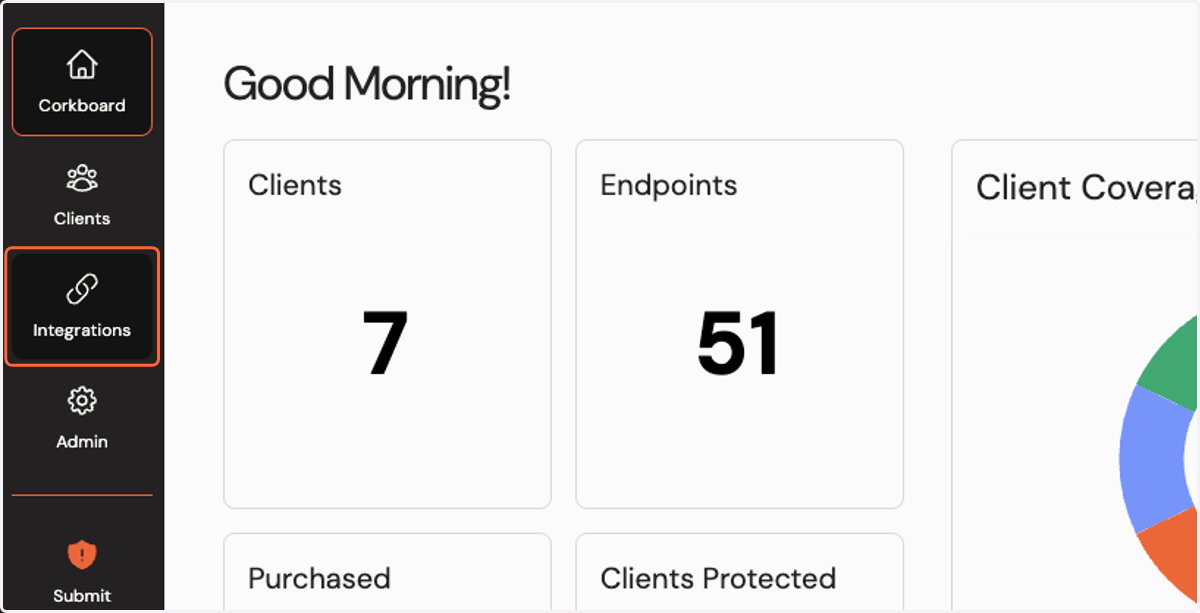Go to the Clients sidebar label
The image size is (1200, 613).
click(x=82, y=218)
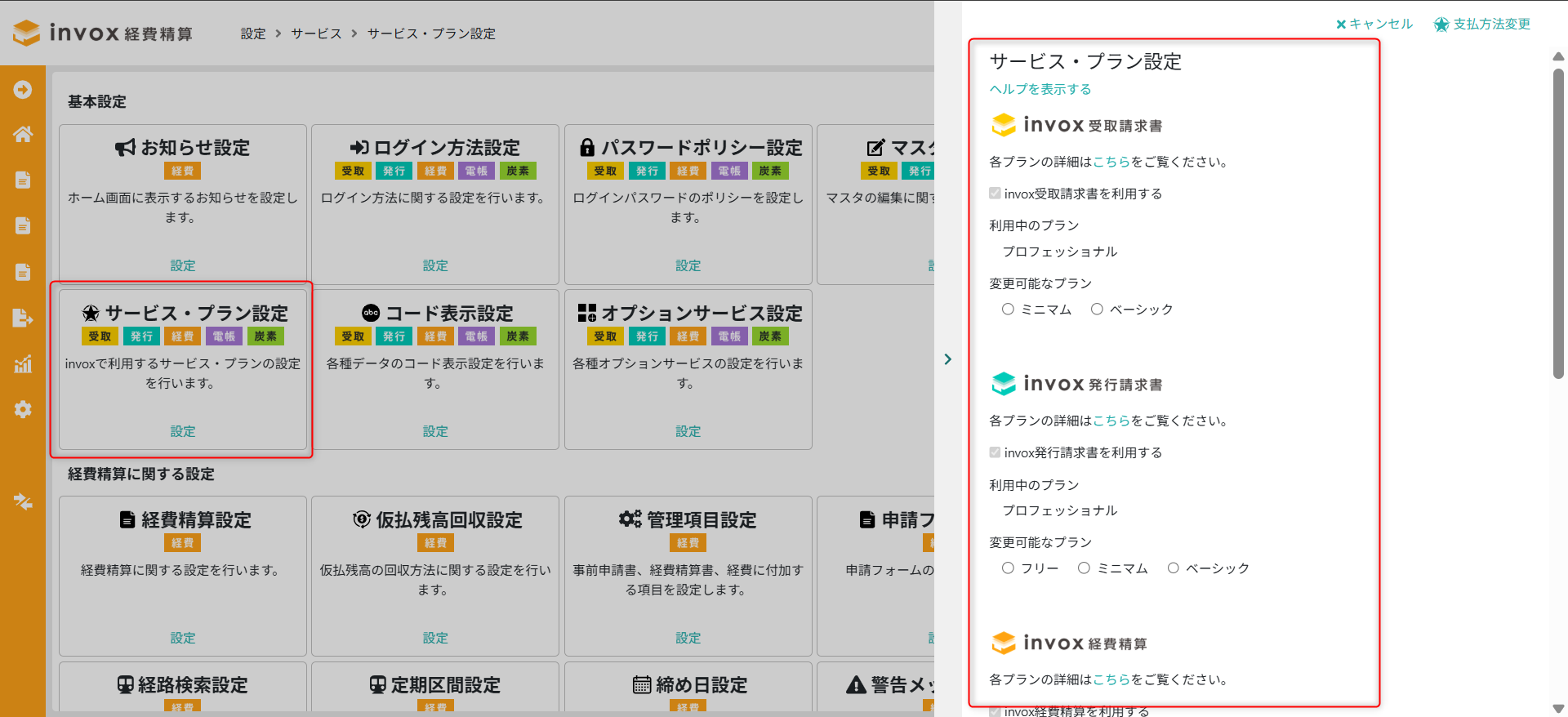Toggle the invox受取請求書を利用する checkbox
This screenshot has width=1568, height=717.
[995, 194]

▸ TASK GOAL:
Convert every line of the entries above into a JSON list of strings, one string per line, leaving out blank lines and the pictures.

▸ PROBLEM SOLUTION:
[
  "Go to the Clients sidebar label",
  "The image size is (1200, 613).",
  "click(x=82, y=218)",
  "Toggle the invox受取請求書を利用する checkbox",
  "This screenshot has width=1568, height=717.",
  "[995, 194]"
]